Their situation is very different to that of Ukrainians forced to flee the threat of Russian terror-bombing. Their country is not under existential threat; if they ever return, their houses will still be standing. To call them victims of this war would be to falsely equate their hardship with that of the Ukrainian people. Yet in a different way, they have also lost their home.


“We lived close to the Russian-Kazahk border, where it takes 6 hours to get to Astana (for Siberia it’s not far. For us (Siberians) Kazakhstan is not another land, it’s very close and we are strongly connected. I came with my two eldest sons on the 9th of May (the victory day in Russia, a celebration of WWII ending). Everybody thought it was a likely day for the government to declare mobilisation. Although my wife was not sure if she should go. While I and my parents are very “anti-war”, she prefers to live her own life and stay away from politics.

I had some agreements with the University in Astana and I didn’t want to get stuck in Russia in case of a mobilisation. But if I went alone leaving Maria with 3 children, it would have been too much for her. So we decided that she stays just with one; it was the most convenient solution for both of us.


In the summer (about a month later) she changed her opinion, and she also got into Astana with our son. I can’t say that it was an exact event that changed her mind, just many little things. In this situation, it is getting harder to stay away from politics.

I can’t come back to Russia. It is simply dangerous for me. What’s next? I might get a position in Brazil. But we don’t have an exact image of the future. We are working on
many ideas, in such a situation one needs a plan B or even C”.

How can i miss something that doesn’t exist?

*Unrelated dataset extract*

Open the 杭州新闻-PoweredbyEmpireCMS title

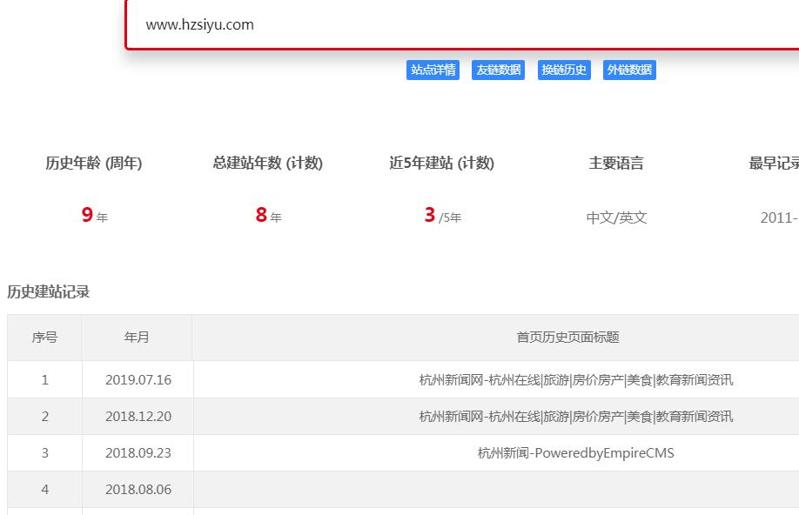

“I came here in March but had to get back to finish school in Russia. In September I’ve started my bachelor here in Astana. In the beginning, I did not want to leave, I called myself a patriot, even though I did not support Putin’s politics. In the first weeks after the declaration of war, everybody went crazy, nobody knew what is going on. I took the carrier boxes for our cats from the top shelves and put them near the door in case we all would have to quickly run to a shelter. When my mother said she wants to leave, I cried. Afterward, I realized it was not a bad idea.
I don’t miss Russia. How can you miss something that doesn’t exist? I mean, my idea of ‘what is Russia’ was not entirely correct. I’ve read more about Russian history and colonization. I don’t want to be a part of this and pay taxes for supporting a lie. What I miss is something more personal, some friends, some places… Life here is different.
What’s next? Right now I want to continue studying. And I hope this war ends. It would be nice to travel, to live somewhere else, I don’t want to spend my whole life in one place. But I am not sure if it will be possible. For now, I am grateful for an opportunity to be here”.

“I came at the end of September when mobilisation started. I am trying to get to Europe. I was going to start a Ph.D. In Russia, Ph.D. students are not obliged to go to the army, but I decided not to risk it. I was also politically active and have been in Ukraine twice since 2014 (before the Russian invasion in 2022 started).
Some people support the war. Luckily, not in my circle. Although some have an opinion that fleeing makes the situation even worse [because the future of the country doesn’t look bright if all reasonable people leave it]”

All the photos made on Zenith E, Helios 50 mm, kodak HP5. Astana, October 2022.